Cover of GuiltGuilt by Ferdinand von Schirach, translated by Carol Brown Janeway (Chatto & Windus)

“. . . and which is worst of all, continual fear and danger of violent death; and the life of man, solitary, poor, nasty, brutish and short.” Ferdinand von Schirach might have taken his theme from Hobbes. Instead he takes it from Aristotle: “Things are as they are.”

Either motif would serve for this slim collection of short stories drawn from von Schirach’s practice as a German defence lawyer – though necessarily, I would think, elaborated or disguised to preserve professional confidence and perhaps also polished for dramatic perfection. The stories hold in tension the banality of crime and its often hideous consequences, recounting both the predictable course that most offending takes and the inexorable occurrence in it of the unexpected.

In one story von Schirach describes in chilling detail the mentality of the psychopath lying in wait for a woman whose killing he has meticulously planned. As he gets out of his car to abduct her he is knocked down by an inattentive motorist.
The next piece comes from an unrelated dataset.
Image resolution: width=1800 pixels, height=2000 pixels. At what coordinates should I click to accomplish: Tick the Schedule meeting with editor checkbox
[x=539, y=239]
The police, checking routinely on his death, find in his flat a horrifying assembly of knives and diagrams, making clear what he was about to do. The motorist gets a prison sentence for running him down.

In another, after years of physically abusing his wife, a husband is battered to death in his bed. The wife confesses, and the medical evidence confirms the years of violence she has undergone. It is only when the judge has found a way of acquitting her (quite possibly against the law, since it is hard to establish self-defence against a sleeping victim) that it dawns on von Schirach that the weapon was too heavy for the wife to wield, that it bore none of her fingerprints, that there was no blood on her blouse when the police arrived, and that the killer must have been her lover.
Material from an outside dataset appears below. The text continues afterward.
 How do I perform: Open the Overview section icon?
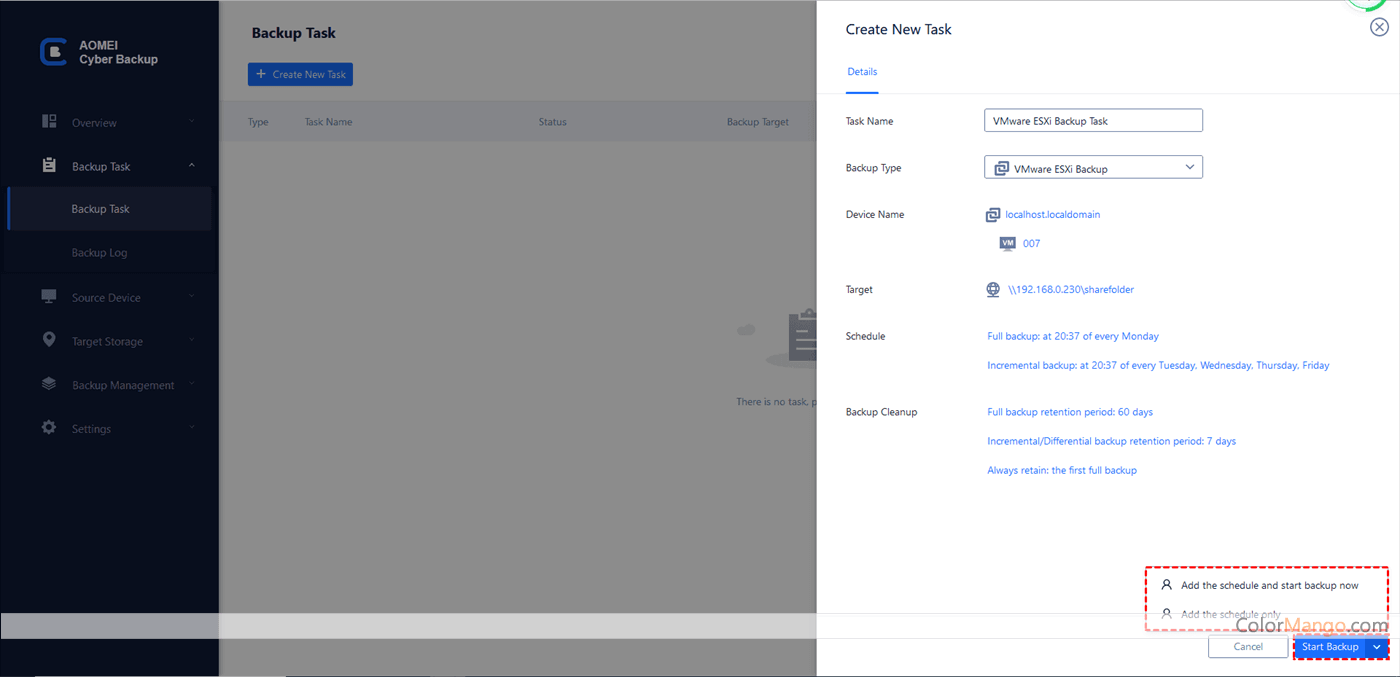point(48,121)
Every practising lawyer can confirm the occurrence of this kind of surprise – the surprise which in retrospect is no surprise because it was always within the logic of events. It just didn’t fit the linear thinking that police officers and lawyers, perhaps even more than others, bring to bear on human conduct.

It’s not necessarily the job of literature to point a moral or adorn a tale, but there is a moral here. It is that the apparent obviousness of cause and effect on which circumstantial evidence relies in order to obtain convictions fails to make any allowance for the unexpected. As a trial judge I used to invite juries to ask themselves, before they dismissed one side or the other’s case as too improbable to be true, when they had last said to someone, “You’re not going to believe what happened to me today.”

There used to be a Situationist slogan, “Do not adjust your mind: there is a fault in reality.” Von Schirach’s lean prose and bleak realism do something not only to demonstrate the faults in reality but to adjust the mind to them.